Further, as we recognized in Coman, “adoption of the [at-will] rule by the courts greatly facilitated the development of the American economy at the end of the nineteenth century.” Coman, 325 N.C. at 174, 381 S.E.2d at 446. A century later, the rule remains an incentive to economic development, and any significant erosion of it could serve as a disincentive. Additional exceptions thus demand careful consideration and should be adopted only with substantial justification grounded in compelling considerations of public policy.

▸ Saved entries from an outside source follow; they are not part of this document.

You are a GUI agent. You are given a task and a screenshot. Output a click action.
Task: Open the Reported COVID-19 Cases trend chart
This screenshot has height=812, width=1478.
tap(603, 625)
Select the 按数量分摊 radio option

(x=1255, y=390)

We perceive no such justification here. The society to which the employment-at-will doctrine currently applies is a highly mobile one in which relocation to accept new employment is common. To remove an employment relationship from the at-will presumption upon an employee’s change of residence, coupled with vague assurances of continued employment, would substantially erode the rule and bring considerable instability to an otherwise largely clear area of the law. See House v. Cannon Mills Co., 713 F. Supp. 159, 164 (M.D.N.C. 1988) (“Recognition of a general exception whenever relocation or a job change is involved would emasculate the terminable-at-will rule, because many if not most hirings involve either a job change or a change of residence or both.”). We thus hold that plaintiff-employee’s change of residence in the wake of defendant-employer’s statements here does not constitute additional consideration making what is otherwise an at-will employment relationship one that can be terminated by the employer only for cause.

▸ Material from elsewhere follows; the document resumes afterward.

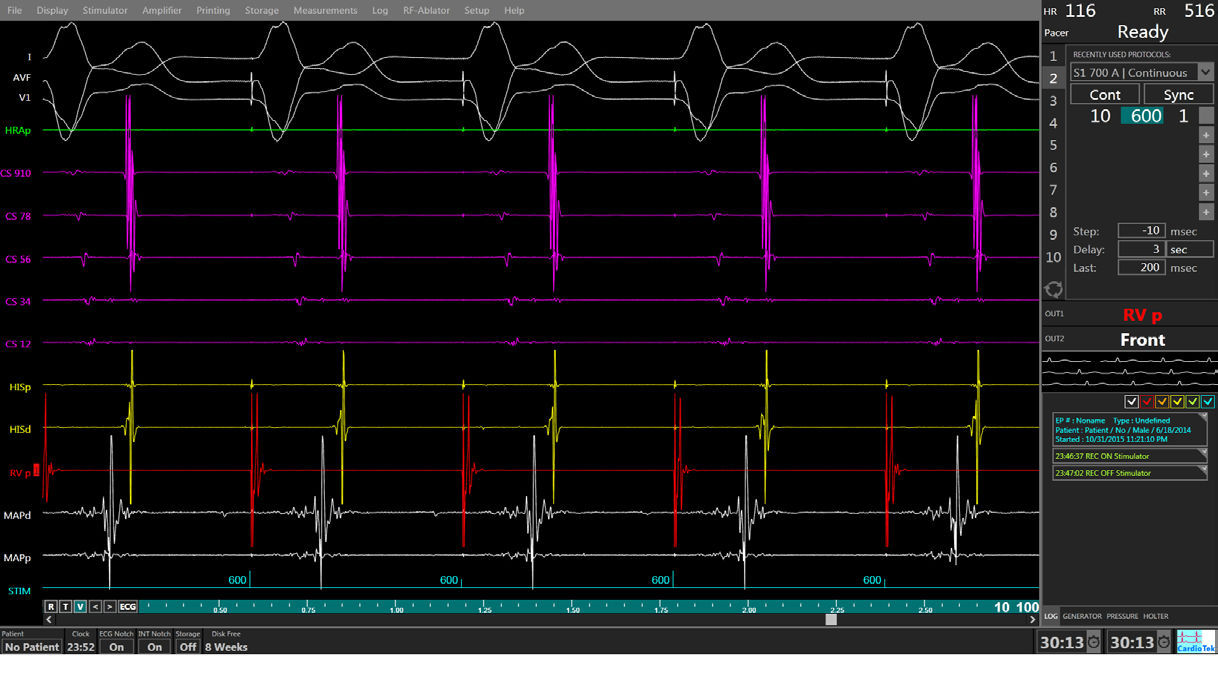The height and width of the screenshot is (688, 1218).
Task: Click the horizontal review scrollbar thumb
Action: (x=830, y=619)
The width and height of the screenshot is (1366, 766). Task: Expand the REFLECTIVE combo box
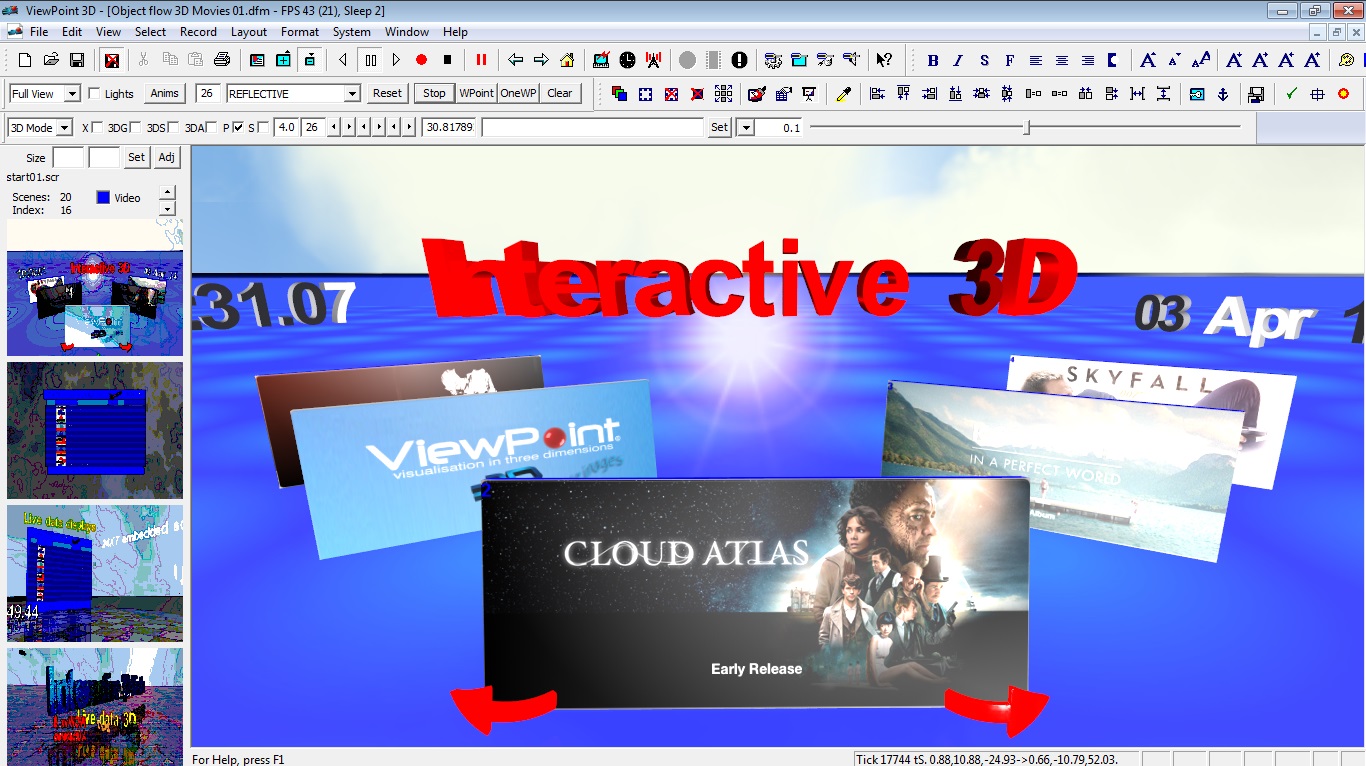(x=351, y=94)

We do not, as the dissenting opinion suggests, hold that the establishment of “a definite term of service” is the sole means of contractually removing the at-will presumption. We simply follow settled law which holds that the employer’s assurances of continued employment do not remove an employment relationship from the at-will presumption, Tuttle, 263 N.C. at 219, 139 S.E.2d at 251, and now hold that the asserted additional consideration of the employee’s relocation of residence to accept the employment likewise does not alter this status. Because we do not recognize the exception plaintiff seeks, we need not consider, as does the dissent, whether the evidence sufficed to support a verdict for plaintiff under the asserted exception.
*335For the reasons stated, the decision of the Court of Appeals is reversed. The case is remanded to that court for further remand to the Superior Court, New Hanover County, for an order setting aside the verdict for plaintiff and entering judgment for defendant notwithstanding the verdict.